Olivier se demandait avec étonnement quel rapport il y avait entre escamoter, par plaisanterie, le mouchoir du vieillard, et la chance de devenir un grand homme: mais il pensa que le juif, vu son âge, devait le savoir mieux que lui; il s'approcha de la table, et se livra avec ardeur à sa nouvelle étude.

CHAPITRE X. Olivier fait plus ample connaissance avec ses nouveaux compagnons, et acquiert de l'expérience à ses dépens. La brièveté de ce chapitre n'empêche pas que ce ne soit un chapitre important de l'histoire de notre héros.

Olivier resta plusieurs jours dans la chambre du juif, occupé à démarquer les mouchoirs qui arrivaient en quantité au logis, et à prendre part quelquefois au jeu que nous avons décrit, et qui se renouvelait régulièrement chaque matin entre le juif et les deux jeunes garçons. Au bout de quelque temps, il commença à soupirer après le grand air, et demanda plusieurs fois avec instance au vieux monsieur de lui permettre d'aller travailler dehors avec ses deux compagnons.

Olivier était d'autant plus désireux de travailler activement, qu'il avait pu juger de l'inflexible sévérité du vieux juif. Chaque fois que le Matois ou Charlot Bates rentraient le soir les mains vides, il leur adressait une longue et énergique mercuriale, sur les inconvénients de la paresse et de l'oisiveté, et, pour mieux graver dans leur mémoire la nécessité d'être actifs et laborieux, il les envoyait coucher sans souper. Il alla même une fois jusqu'à les précipiter du haut de l'escalier; mais il était rare qu'il poussât jusqu'à cette extrémité la ferveur de ses recommandations vertueuses.

Enfin, un beau matin, Olivier obtint la permission qu'il avait si vivement sollicitée; depuis deux ou trois jours il n'y avait pas eu de mouchoirs à démarquer, et les dîners avaient été chétifs: ces motifs influèrent peut-être sur la décision du vieux juif; quoi qu'il en soit, il dit à Olivier qu'il pouvait sortir, et il le plaça sous la garde de Charlot Bates et de son ami le Matois.

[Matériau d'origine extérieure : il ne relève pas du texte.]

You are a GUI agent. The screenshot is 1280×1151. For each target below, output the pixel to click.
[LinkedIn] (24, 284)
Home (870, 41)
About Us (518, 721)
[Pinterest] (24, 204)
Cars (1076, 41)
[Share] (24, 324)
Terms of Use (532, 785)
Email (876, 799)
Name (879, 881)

Ils partirent tous trois; le Matois, les manches retroussées et le chapeau sur l'oreille, comme d'habitude; maître Bates flânant les mains dans les poches, et Olivier entre eux deux, se demandant où ils allaient, et quelle branche d'industrie il allait d'abord apprendre.

Ils marchaient d'un pas si nonchalant, et avec une allure de badauds si désoeuvrés, qu'Olivier commençait à croire qu'ils étaient sortis pour tromper le vieux monsieur, et point du tout pour aller à l'ouvrage. Le Matois avait la mauvaise habitude de s'emparer de la casquette des enfants qu'il rencontrait et de la lancer dans la première cour venue; Charlot Bates, de son côté, semblait n'avoir qu'une notion très imparfaite du droit de propriété; il escamotait, aux étalages des marchands, des pommes ou des oignons et les entassait dans ses poches, qui étaient d'une si vaste dimension qu'elles semblaient envahir tous ses vêtements. Olivier trouvait ces procédés si coupables qu'il était sur le point de déclarer son intention de s'en retourner comme il pourrait à la maison, quand son attention fut tout à coup attirée d'un autre côté par un changement d'allure très singulier de la part du Matois.